Description: Truncates the Coulomb kernel to remove electrostatic interactions along non-periodic dimensions.
Setting KERNEL_TRUNCATION/LTRUNCATE = T switches on the Coulomb-kernel-truncation method[1][2][3]. It effectively removes interactions with periodic replicas in non-periodic directions. In other words, the interactions are removed along the surface normal for 2D materials, and along all directions for 0D systems, i.e. for isolated atoms and molecules.
In the simplest implementation of the Coulomb-kernel-truncation method (KERNEL_TRUNCATION/LCOARSEN = F), the computational cell provided in the POSCAR file is internally padded by an additional vacuum (see KERNEL_TRUNCATION/IPAD). This implies increasing the FFT-grid sizes by a certain factor and thus leads to a significant increase in computational cost.
Tip: Use the KERNEL_TRUNCATION/LCOARSEN = T to avoid the increased FFT-grid sizes.
|
Mind:
|
Detailed information about the setting are documented on respective related tags.

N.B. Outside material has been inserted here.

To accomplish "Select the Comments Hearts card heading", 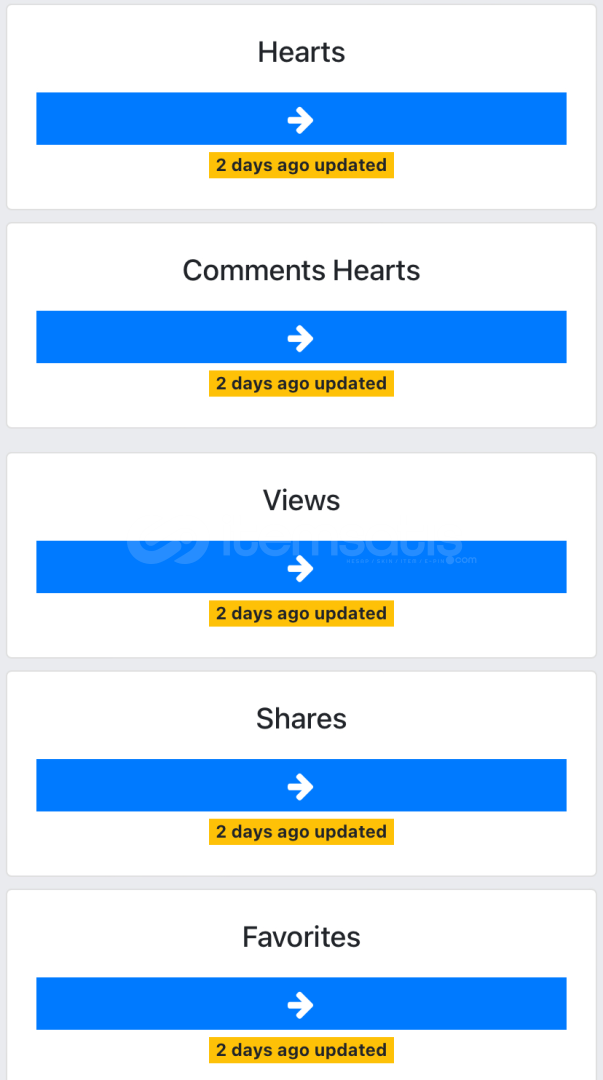I will (x=301, y=270).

| Warning: When padding is used, the vaccum is added on the edges of the cell, as such it is very important that the motif is centered in the simulation box. If you encounter problems using Coulomb truncation with padding, try the same calculations without padding (see examples bellow). |
Example
KERNEL_TRUNCATION {
LTRUNCATE = T
IDIMENSIONALITY = 2
ISURFACE = 3
IPAD = 2
FACTOR = 1
}
In this case an additional empty cell is added along the z direciton as padding. The Coulomb interaction is truncated beyond a z length. This ensures maximum usage of the simulation box.
KERNEL_TRUNCATION {
LTRUNCATE = T
IDIMENSIONALITY = 2
ISURFACE = 3
IPAD = 1
FACTOR = 0.5
}
This setup corresponds to truncating the Coulomb interaction along the surface normal (z-direction) for a 2D material, using no vacuum padding and a truncation length of z/2. In this case, half of the simulation box is effectively unused, but the algorithm remains simpler. This configuration can be useful for debugging purposes.
Related tags and articles
KERNEL_TRUNCATION/LCOARSEN, KERNEL_TRUNCATION/IDIMENSIONALITY, KERNEL_TRUNCATION/ISURFACE, KERNEL_TRUNCATION/FACTOR, KERNEL_TRUNCATION/IPAD
References
- ↑ S. Vijay, M. Schlipf, H. Miranda, F. Karsai, M. Kaltak, M. Marsman, and G. Kresse, Efficient periodic density functional theory calculations of charged molecules and surfaces using Coulomb kernel truncation, Phys. Rev. B 112, 045409 (2025).
- ↑ C. A. Rozzi, D. Varsano, A. Marini, E. K. Gross, A. J. Rubio, Phys. Rev. B 73, 20511 (2006).
- ↑ T. Sohier, M. Calandra, and F. Mauri, Phys. Rev. B 96, 75448 (2017).